Today, we had the pleasure of hosting visiting writer and professor Joseph Bathanti to the Allegheny County Jail to speak with students from all five creative writing classes. Bathanti is no stranger to the prison system, or Pittsburgh for that matter. Born and raised in East Liberty, he attended Central Catholic and writes plenty of growing up in a working class Italian family. Straight out of graduate school with a Master's degree in English from Pitt, he headed south to join the VISTA program as a volunteer in the prisons. He continues to teach creative writing in prisons, any many of his experiences appear as material in his writing, which includes nonfiction, fiction, and poetry. Most recently, as Bathanti told our group, he has become particularly interested in teaching veterans who find themselves behind bars, still dealing with the myriad issues that stem from PTSD.

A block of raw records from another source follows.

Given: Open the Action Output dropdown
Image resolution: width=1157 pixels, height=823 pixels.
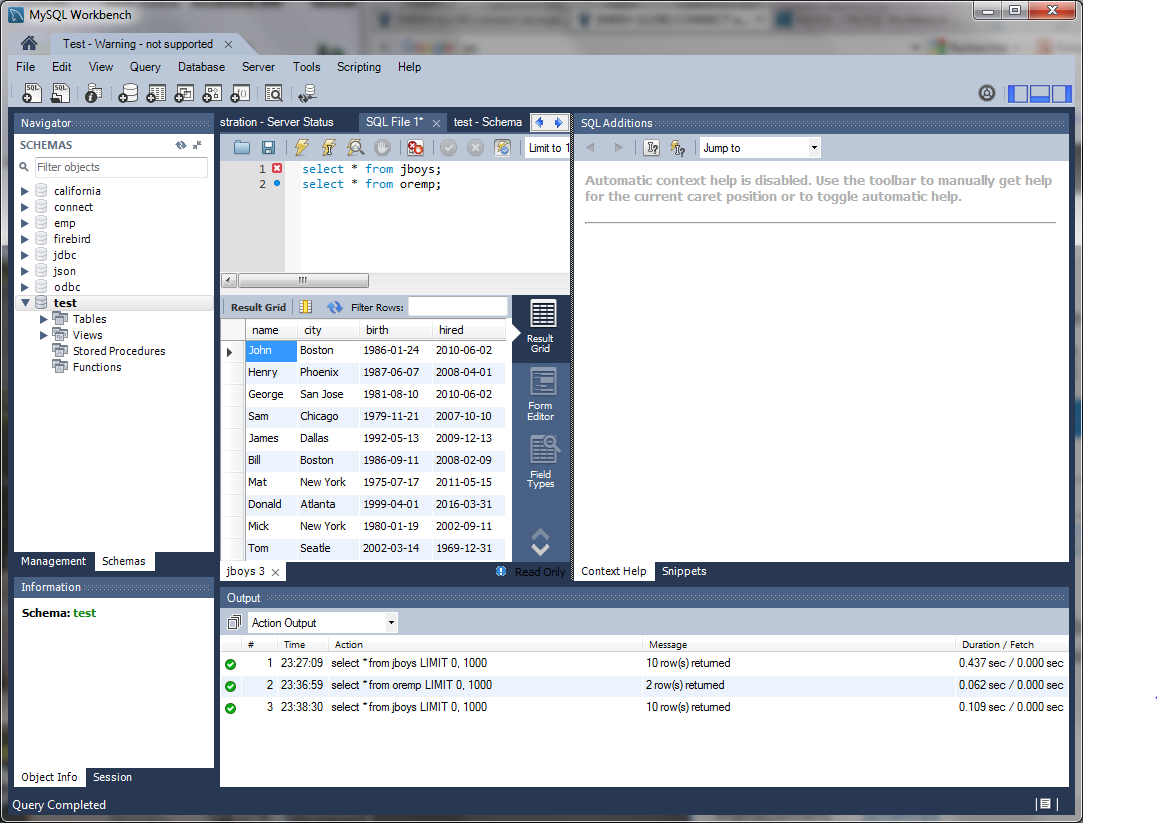Looking at the screenshot, I should pyautogui.click(x=323, y=623).
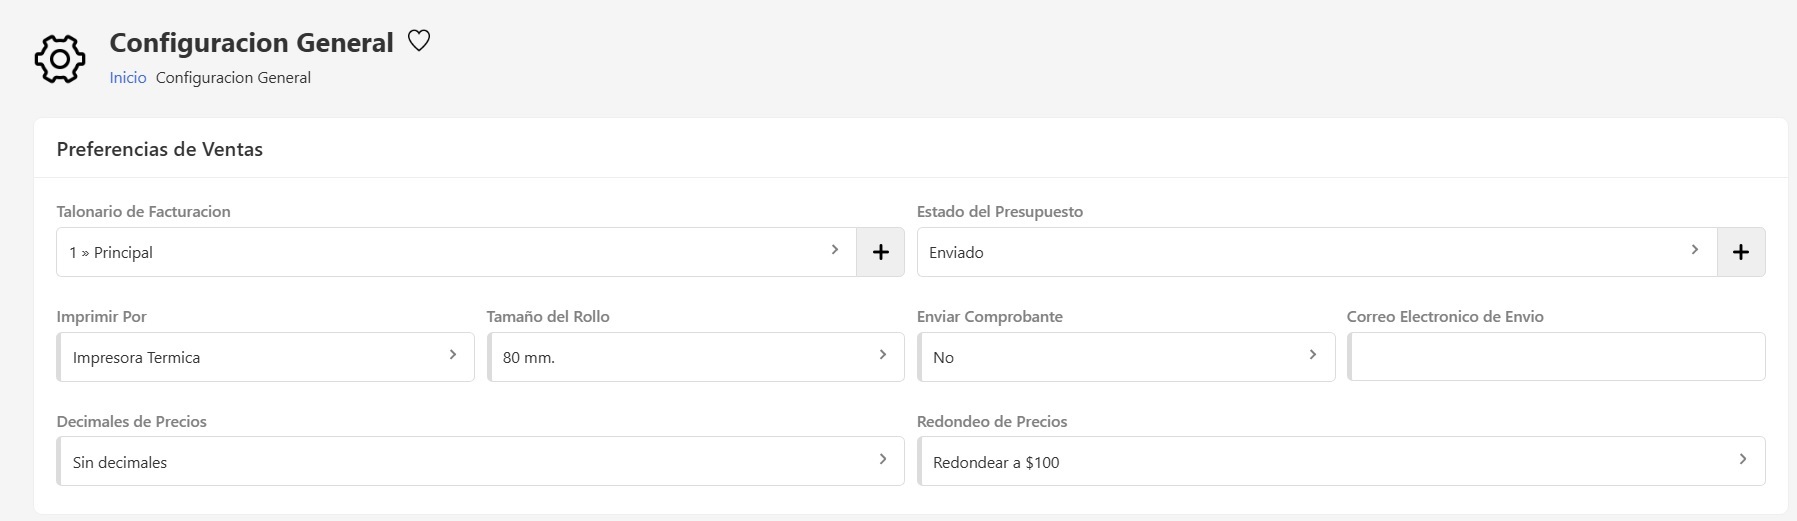The height and width of the screenshot is (521, 1797).
Task: Click the chevron beside Sin decimales
Action: click(x=883, y=460)
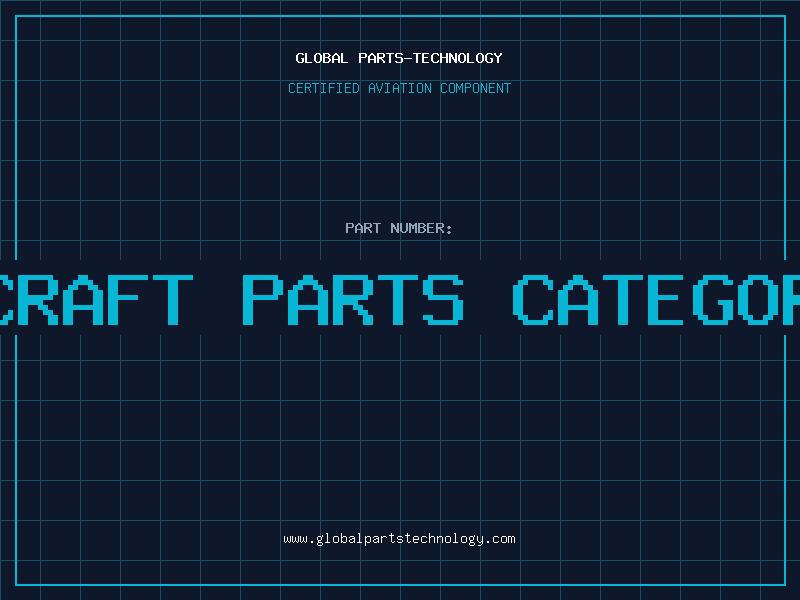Click the large word PARTS in banner

[x=353, y=300]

Bathanti read several of his poems from his most recent book of poetry, Concertina. Many of his poems were prefaced with anecdotes, such as visiting the Army-Navy store downtown to buy a footlocker with his father, to watching the inmate basketball team talk smack on the guards while handily beating them on the court. "We all have stories that need to be told," he said to our group of blossoming writers. "My stories are no better than yours, I'm just neurotic enough to write them down."
He also entertained questions from our students and staff, which ranged from the mental tools he uses to write, to why he wanted to be writer in the first place, to why he continues to work in prisons. "You know, there are people serving in the military so we can stay safe at home, and I have this idea--which is mine alone--that people are in prison so I can be free." The notion that incarceration could happen to anyone resonates throughout his writing, as Bathanti repeatedly made it known that he is thankful he has never been in prison or jail, but also feels a responsibility to treat incarcerated folks as the respect any human deserves. Bathanti currently teaches at Appalachian State University and resides in Asheville, North Carolina, though Pittsburgh still finds its place in his writing. His latest work (and first novel) is titled East Liberty.